Document section:
Pitt Nursing Grad, NY Times Best-Selling Author Pens New Book

Theresa Brown, RN, Healing: When a Nurse Becomes a Patient It was the fall of 2017 that Theresa Brown, PhD, BSN ’07 received a diagnosis she wasn’t expecting: breast cancer.

“I thought, I’ve taken care of so many cancer patients and I know what cancer is, but I was completely unprepared for how absolutely terrifying I found it,” she said.

The School of Nursing alumni spent her career as a nurse taking care of cancer patients, and as a hospice nurse, she’s had tough conversations with patients and their families. But she said none of that prepared her for her own diagnosis.

“Even though I’ve seen people die, helped people die, talked with people about dying, to suddenly have my own mortality slap me across my face was not something I was prepared for,” she said.

Brown said as a nurse, she had expectations of what her diagnosis and treatment would be like. She assumed order and organization to her treatment, but instead was left finding her own doctors, and getting her own answers into whether she needed important procedures like chemotherapy. Brown said the lack of compassion was surprising and appalling.

“There were so many instances where it seemed like this person doesn’t see me as a human being in need,” she said. “There was so little compassion and empathy and I just felt like a widget moving along in an assembly line with a cash register that went ‘cha-ching’ in different spots.”

“This felt like a story I couldn’t not tell.”

Brown is already a New York Times Bestselling Author of The Shift and felt that sharing about her cancer journey could help others. Two years after her diagnosis she started writing; knowing that she could use her journey to start a conversation about what patients are experiencing and hopefully create change. Healing: When a Nurse Becomes a Patient, hits bookshelves April 12, 2022. The book not only chronicles her diagnosis, treatment and recovery but asks readers to show a little more compassion.

Listed entries:
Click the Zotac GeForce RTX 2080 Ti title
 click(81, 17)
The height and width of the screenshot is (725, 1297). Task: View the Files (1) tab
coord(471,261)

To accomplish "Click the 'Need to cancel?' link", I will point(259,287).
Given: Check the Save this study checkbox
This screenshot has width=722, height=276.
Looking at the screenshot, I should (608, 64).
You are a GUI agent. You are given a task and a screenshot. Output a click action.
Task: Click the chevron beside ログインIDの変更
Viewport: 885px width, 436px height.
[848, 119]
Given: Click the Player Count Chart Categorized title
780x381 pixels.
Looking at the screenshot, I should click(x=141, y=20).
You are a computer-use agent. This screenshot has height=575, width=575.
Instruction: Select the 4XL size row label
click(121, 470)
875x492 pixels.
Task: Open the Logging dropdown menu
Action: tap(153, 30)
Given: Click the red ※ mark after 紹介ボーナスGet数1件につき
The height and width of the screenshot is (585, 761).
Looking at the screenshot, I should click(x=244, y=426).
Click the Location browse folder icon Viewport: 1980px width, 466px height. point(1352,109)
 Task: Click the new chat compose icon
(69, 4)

Using the information:
• a. In the article about Theresa Brown, when did she receive her breast cancer diagnosis?
• b. In the article about Theresa Brown, change "fall" to "spring" in the part between "Theresa Brown, RN, Healing: When" and "expecting: breast cancer.", inclusive, and give that part.
• c. Write what comes next in the article about Theresa Brown, starting after its final sentence.

Numbered answers:
• a. In the fall of 2017.

• b.
Theresa Brown, RN, Healing: When a Nurse Becomes a Patient It was the spring of 2017 that Theresa Brown, PhD, BSN ’07 received a diagnosis she wasn’t expecting: breast cancer.

• c.
“I would really want people to think more about kindness and seeing patients as human beings,” she said. “That message somehow got lost. People have seemed to have forgotten that people who are sick are vulnerable or scared and so remembering and honoring that is really important.”

“There needs to be compassion to staff in order for them to have compassion for the patient,” she continued. “That kindness needs to come from the top and move all the way down.”

Bestselling author James Patterson received an advanced copy of Brown’s book and called it stunning, helping him understand how to survive a serious illness and hospitals. New York Times Bestselling author Damon Tweedy, who also reviewed the book ahead of the release date called Brown’s book, “deeply moving.”

“I hope that once the book comes out that we can say that we just got though a pandemic and everyone needs healing, and a big part of healing is caring a being compassionate,” she said. “It’s going to be really important for everyone to embrace.”